1930. Pour les passagers de L’Orient-Express, les repas sont servis à bord d’élégantes voitures-restaurants. Là, tout concourt à créer ce cachet luxueux qui fait la renommée du train et de la société qui l’a créé, la Compagnie Internationale des Wagons Lits (CIWL). Gastronomie raffinée, arts de la table, vaisselle et argenterie spécialement dessinées par le bureau d’étude de la compagnie. Et surtout, l’affable personnel de bord, porte-étendard de la CIWL, responsable du confort des voyageurs jusque dans leurs douillettes voitures-lits.

Certaines des photos d’archives que l’on retrouve dans le livre Orient Express & Co, publié aux éditions Textuel, confortent l’image de grand raffinement que l’on se fait aujourd’hui du train célèbre : ce sont quelquefois des photographies publicitaires qui datent des années 1950. Ainsi retrouve-t-on au fil des pages une Sophia Loren endormie dans un wagon, photographiée pour Paris Match. Grandes stars et mannequins sont mises à contribution par la CIWL pour entretenir la légende de son train phare.

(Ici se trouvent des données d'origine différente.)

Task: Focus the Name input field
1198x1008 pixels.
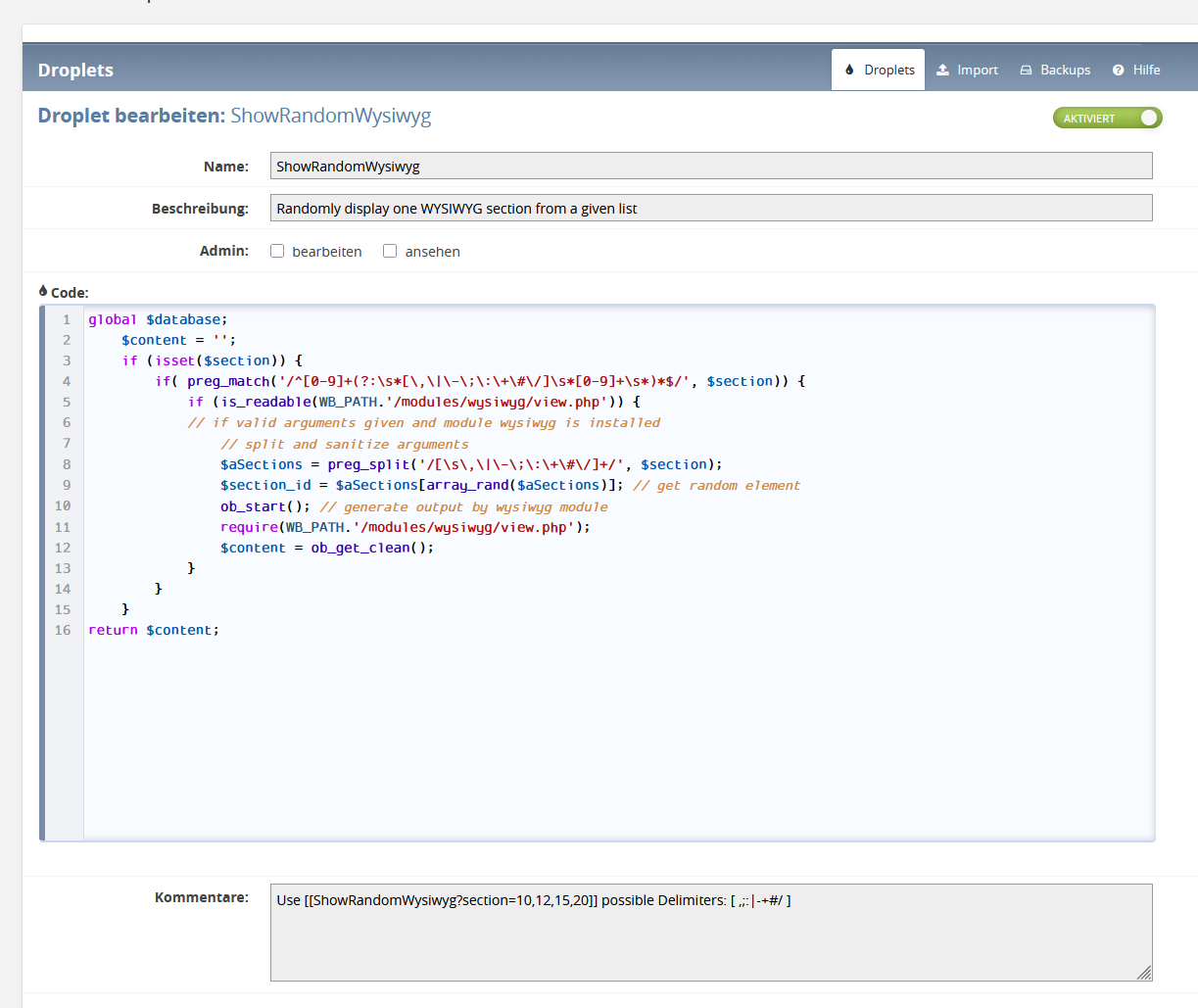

Mais c’est une autre histoire que veulent raconter Eva Gravayat et Arthur Mettetal, les co-auteurs de l’ouvrage : il s’agit de décortiquer le mythe pour remettre l’Orient-Express dans son contexte historique, industriel et économique. Si le train éponyme du roman d’Agatha Christie continue aujourd’hui d’arpenter notre imaginaire collectif, s’il jouit d’un charme intemporel, il n’en demeure pas moins fondamentalement ancré dans son époque.
À la fin du XIXème siècle, l’Orient-Express est le symbole des grands progrès techniques de l’époque. Il cristallise des enjeux économiques et géopolitiques en traversant sans encombre des frontières d’états et d’Empires. Surtout, il nourrit la vague orientaliste avec la promesse de ce fabuleux terminus : Constantinople. D’autres lignes viendront, plus tard, desservir des destinations plus lointaines, mais ne rivaliseront jamais en renommée avec le premier train international de luxe de la Compagnie.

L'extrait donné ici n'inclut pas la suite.